» WHAT YOU HAVE TO DO
Below are some records. Say how many of their lines contain the string "Task", and give nothing but the number.

*** SOURCE MATERIAL

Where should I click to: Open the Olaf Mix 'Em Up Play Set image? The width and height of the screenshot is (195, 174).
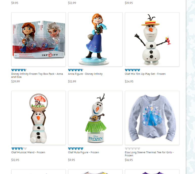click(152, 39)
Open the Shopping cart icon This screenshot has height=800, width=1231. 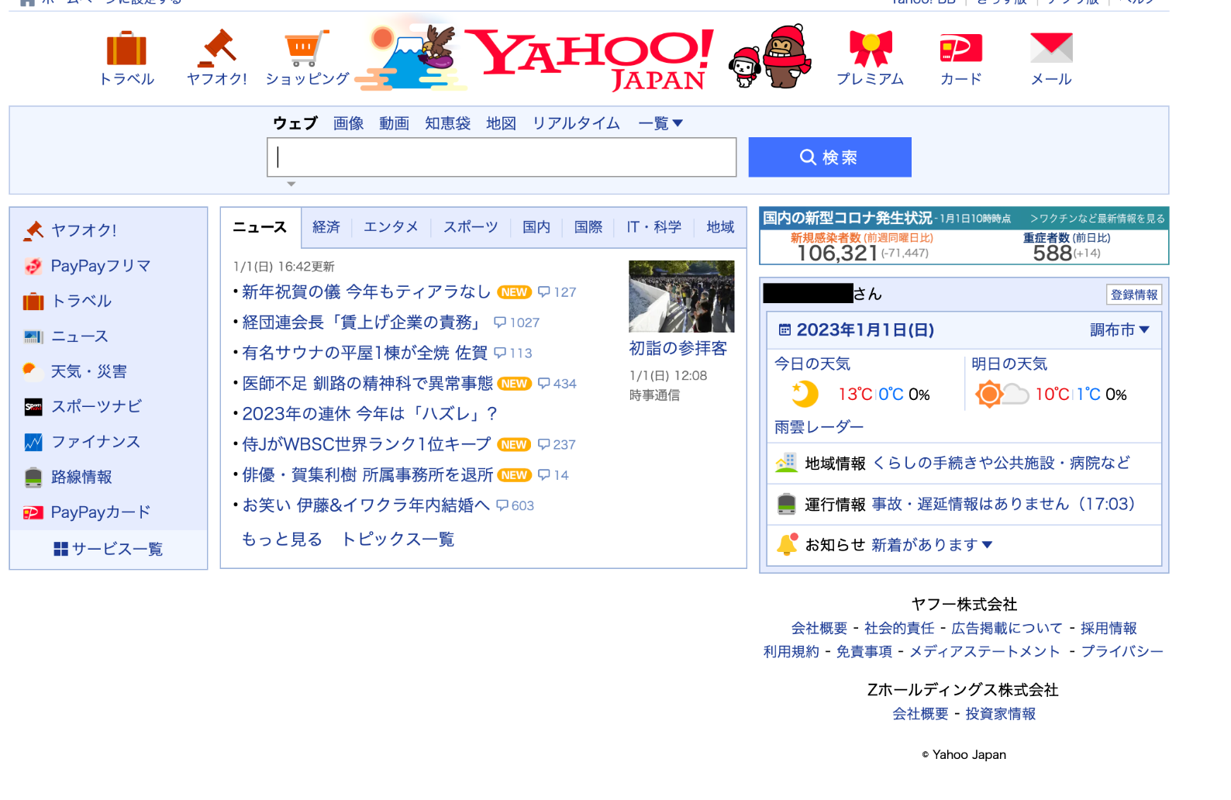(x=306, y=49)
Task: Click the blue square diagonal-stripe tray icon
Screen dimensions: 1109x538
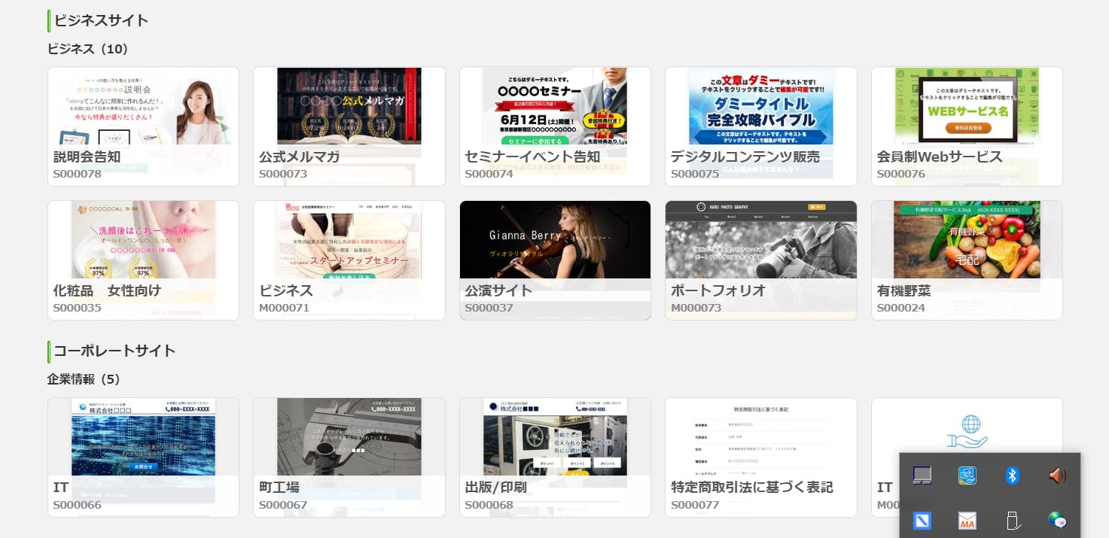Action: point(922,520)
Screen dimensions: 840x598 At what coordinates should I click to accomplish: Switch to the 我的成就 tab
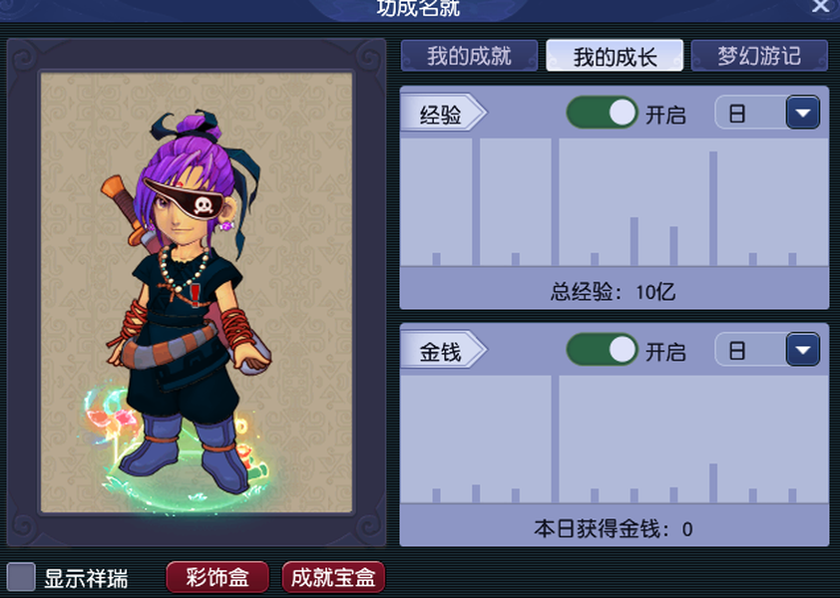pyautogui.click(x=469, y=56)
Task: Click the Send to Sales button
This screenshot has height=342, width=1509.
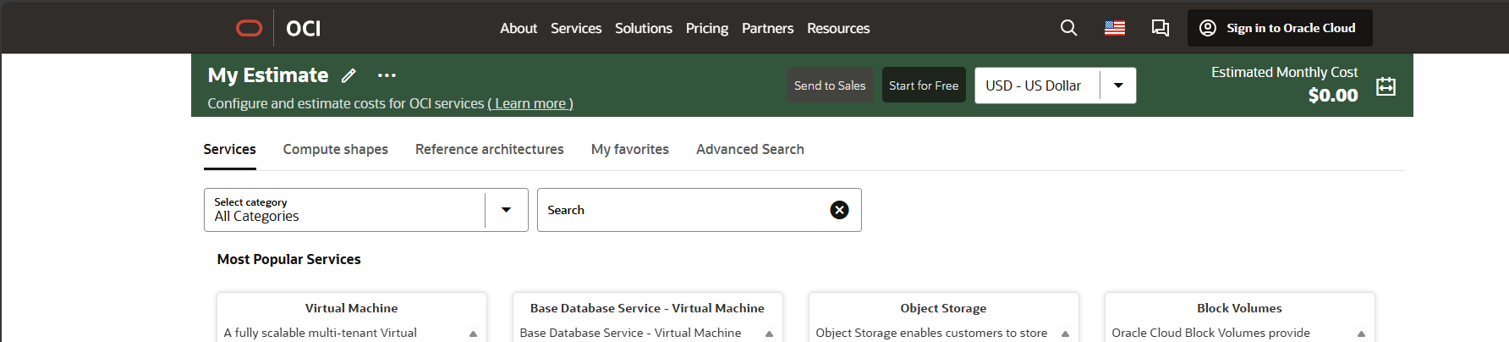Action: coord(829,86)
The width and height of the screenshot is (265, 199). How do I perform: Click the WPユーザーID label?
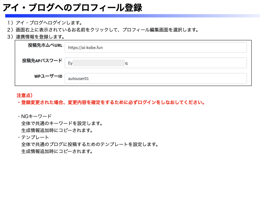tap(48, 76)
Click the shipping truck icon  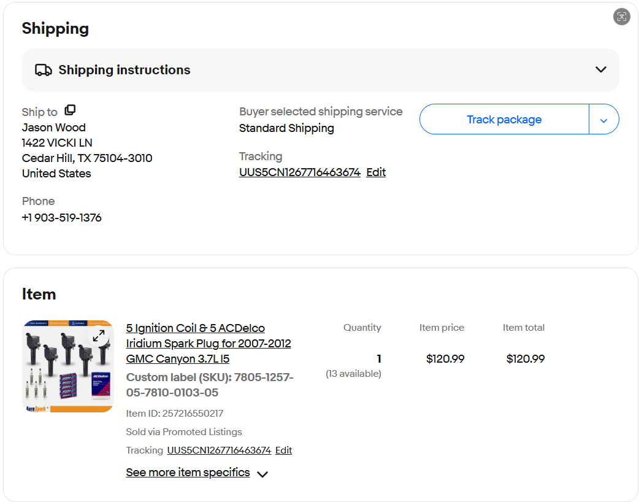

******

» EXERCISE SOLUTION
2